I have been following a new column called “Under the Microscope” by Sara Whitlock, a graduate student in biology at the University of Pittsburgh. As the mother of a young girl, and founder of a school for gifted learners, coming across a young female scientist sharing her personal stories was of particular interest to me; I always have an ear to the ground for the voices of role models and thought leaders in their respective fields that can inspire the students at our school.
Recently I saw her name again, this time in Scientific American, which republished one of her articles about why many students either do not pursue or drop out of a science curriculum or career — because they “don’t fail well.” Ms. Whitlock speaks of the importance of learning how to fail, to build resilience, to be comfortable with the risk of failing, so that you can push yourself further, both intellectually and in your work. She speaks of her own experience, when she needed to learn that hard lesson as a freshman in college… and continues learning it today.
She describes having watched fellow science majors drop out of science programs because they could not overcome the challenges of even one failure or missed expectation, and has hope for the future competitiveness of American students in the field of scientific research if we can develop resilience in our young students. Since she has persevered through a whirlwind of emotional stress and has learned to celebrate growth through failure, she makes a commitment to “pay forward” the benefit of mentors who shared their own failures with her — she wants to develop and strengthen the resilience of younger students to be able to recover from failure and channel that learning and experience into growth.

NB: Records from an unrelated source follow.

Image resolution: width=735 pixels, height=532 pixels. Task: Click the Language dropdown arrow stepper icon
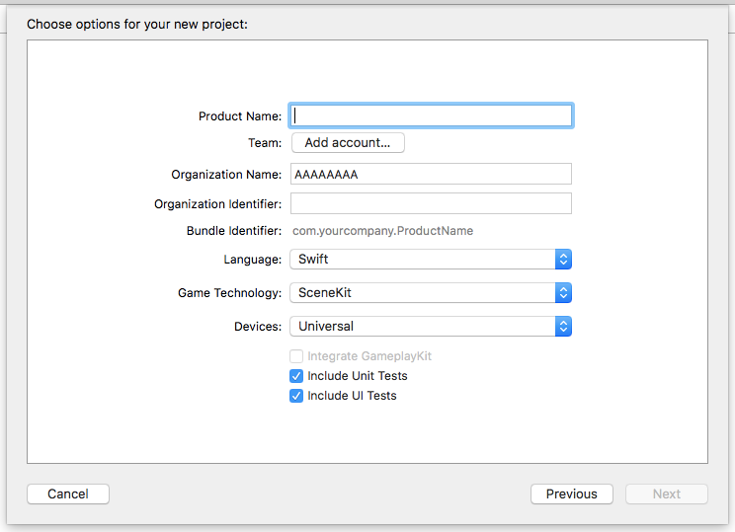click(563, 259)
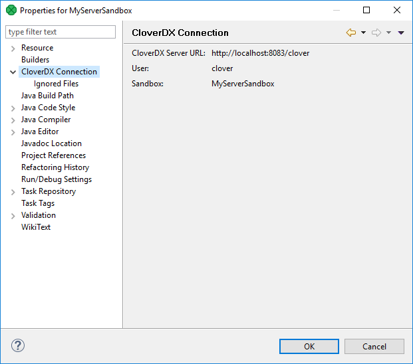
Task: Select WikiText properties entry
Action: pyautogui.click(x=36, y=227)
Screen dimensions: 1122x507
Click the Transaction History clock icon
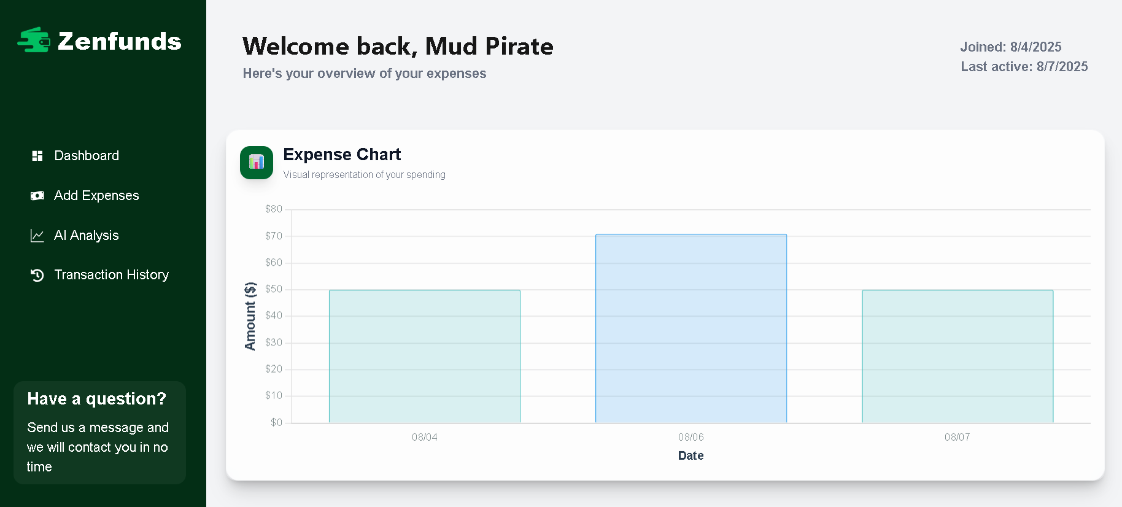click(37, 275)
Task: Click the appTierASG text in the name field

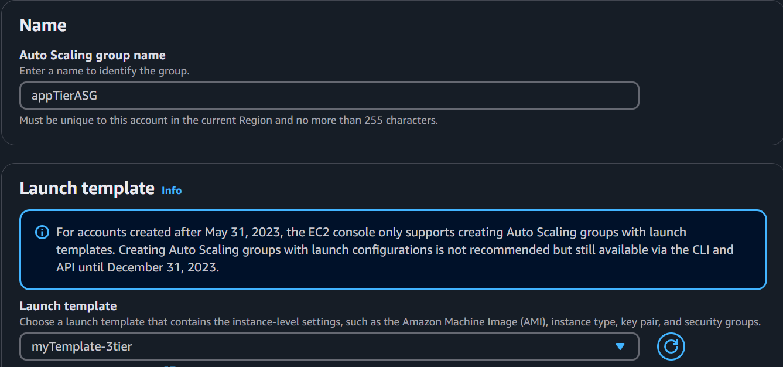Action: coord(64,96)
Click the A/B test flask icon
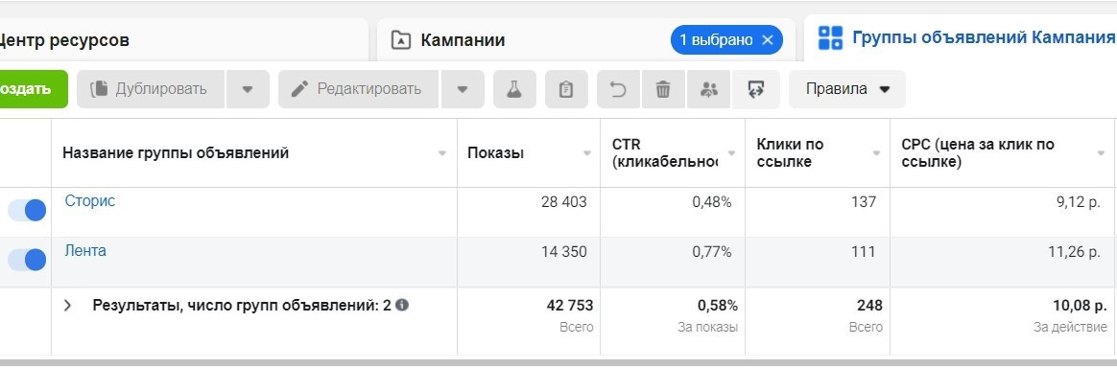1117x391 pixels. click(x=514, y=89)
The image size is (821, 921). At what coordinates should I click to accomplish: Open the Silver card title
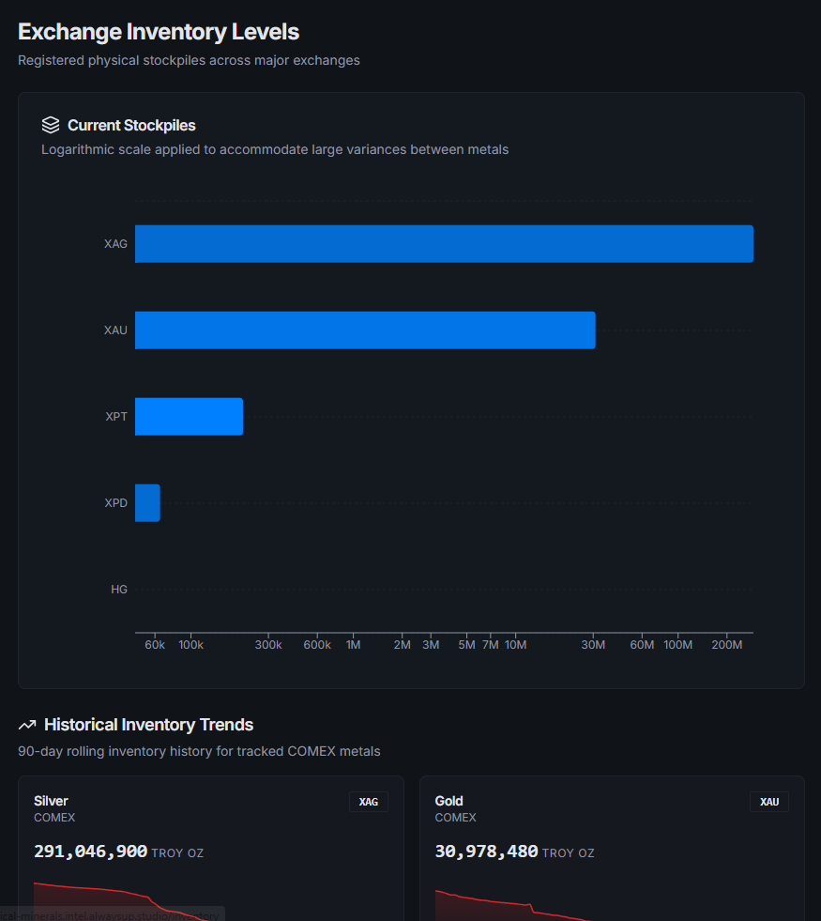[51, 801]
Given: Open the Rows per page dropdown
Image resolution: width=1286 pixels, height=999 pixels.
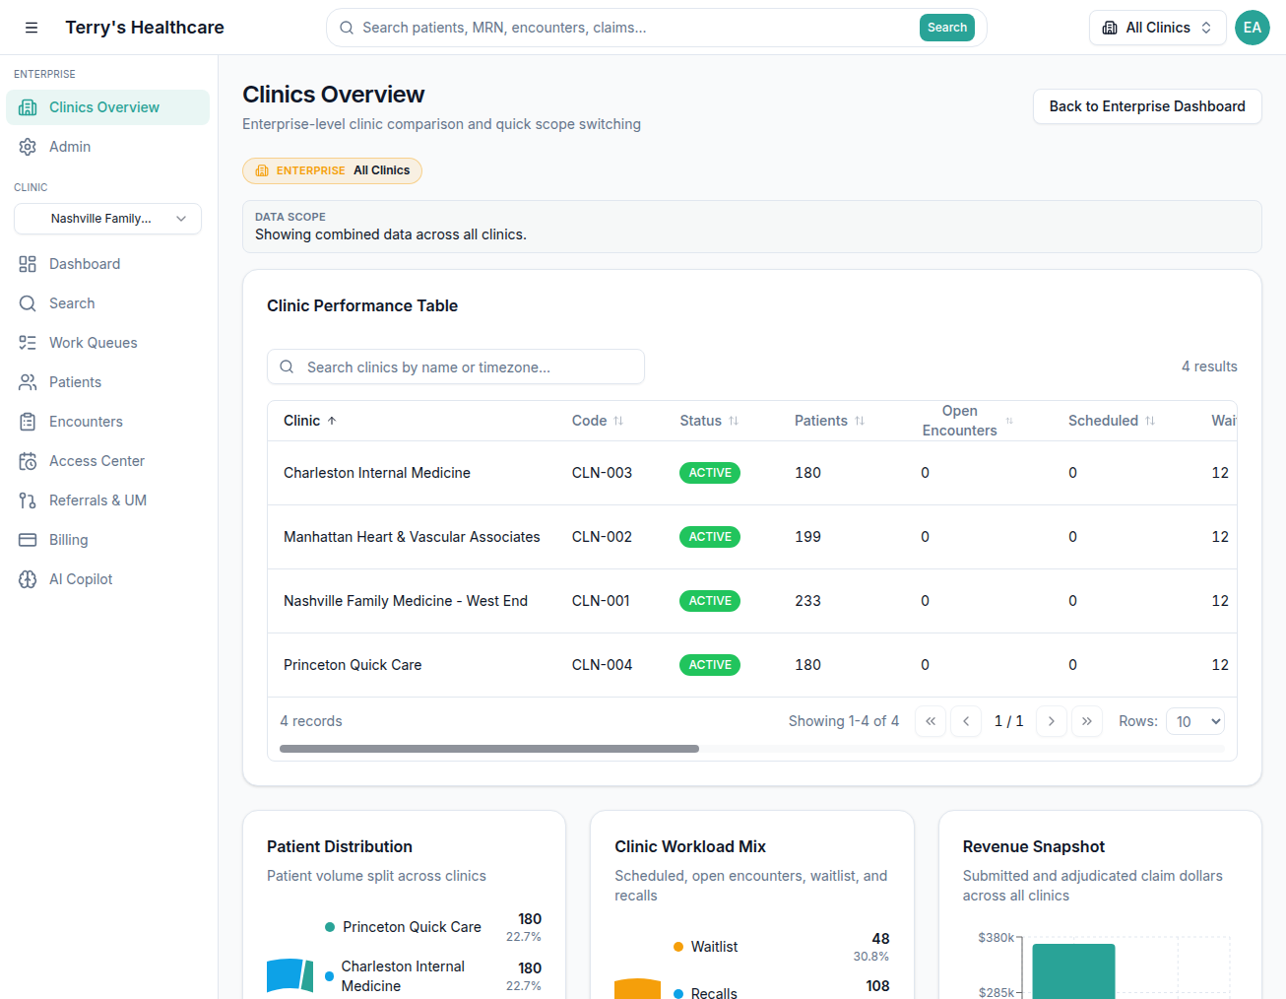Looking at the screenshot, I should [x=1194, y=720].
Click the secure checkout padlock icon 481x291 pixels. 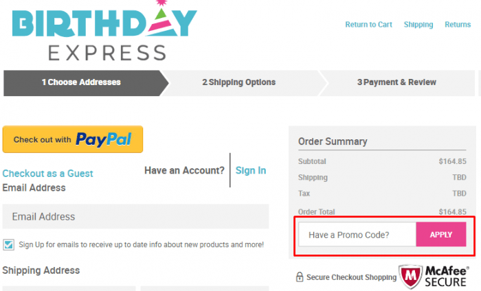(x=300, y=277)
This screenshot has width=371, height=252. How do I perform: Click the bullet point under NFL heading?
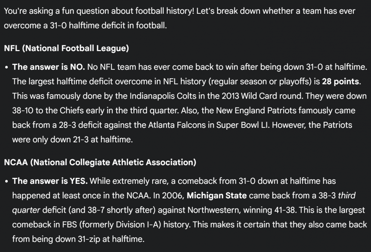coord(7,68)
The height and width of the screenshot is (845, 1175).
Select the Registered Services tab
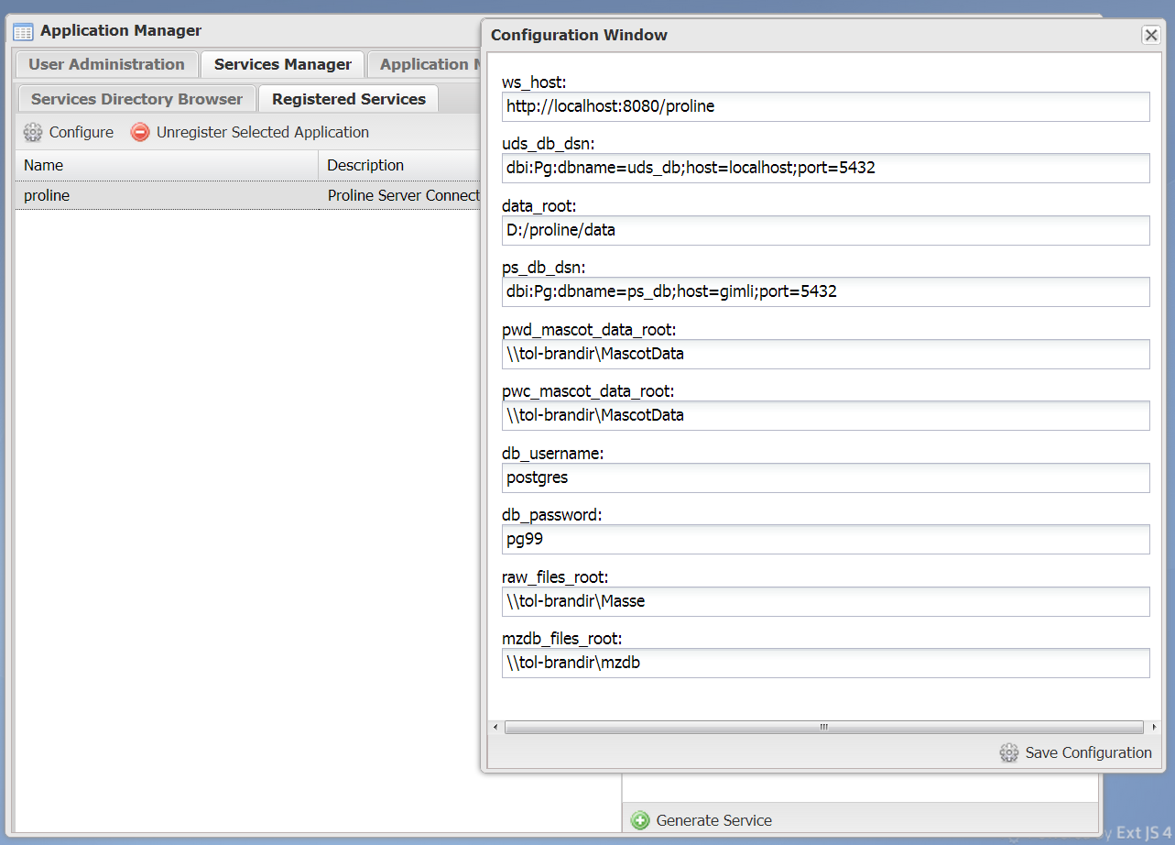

A wonderful story from an admirable young woman.
We published a post last year on Supporting and Encouraging Failure in the Classroom, which is a key component of our own school program. Particularly in collaborative, projects-based learning classes, our teachers give plenty of room for students to test their hypotheses and to self-direct their work, while they coach — and guide their recovery when they fail. Gifted students have very high expectations for their own work and results, and may strive for perfection in everything they do (without the possibility of perfection, some may choose not to engage in something at all). Failure can be even more devastating when combined with anxious behavior or other emotional intensities.
While Ms. Whitlock is absolutely right about the importance of resilience, I contend that its necessity extends far beyond one subject or field. Students must experience the iterative process — try, fail, adjust, try again, etc. — in more disciplines than just science; they must have this same attitude about risk and failure as a general intellectual approach to school, in particular, and to learning and life, in general. After all, this cycle does not appear only in science classes: we must make an effort to explicitly embrace, endorse, and emphasize the presence of these two phenomena across the curriculum, in building executive skiils, across the school day, in all grades, and at home.
Students must learn that the value of intellectual risks, failure, and resilience pervades all kinds of thinking and, indeed, into life beyond school. The future of our American students’ competitiveness in creativity, discovery and innovation across all fields and industry demands it.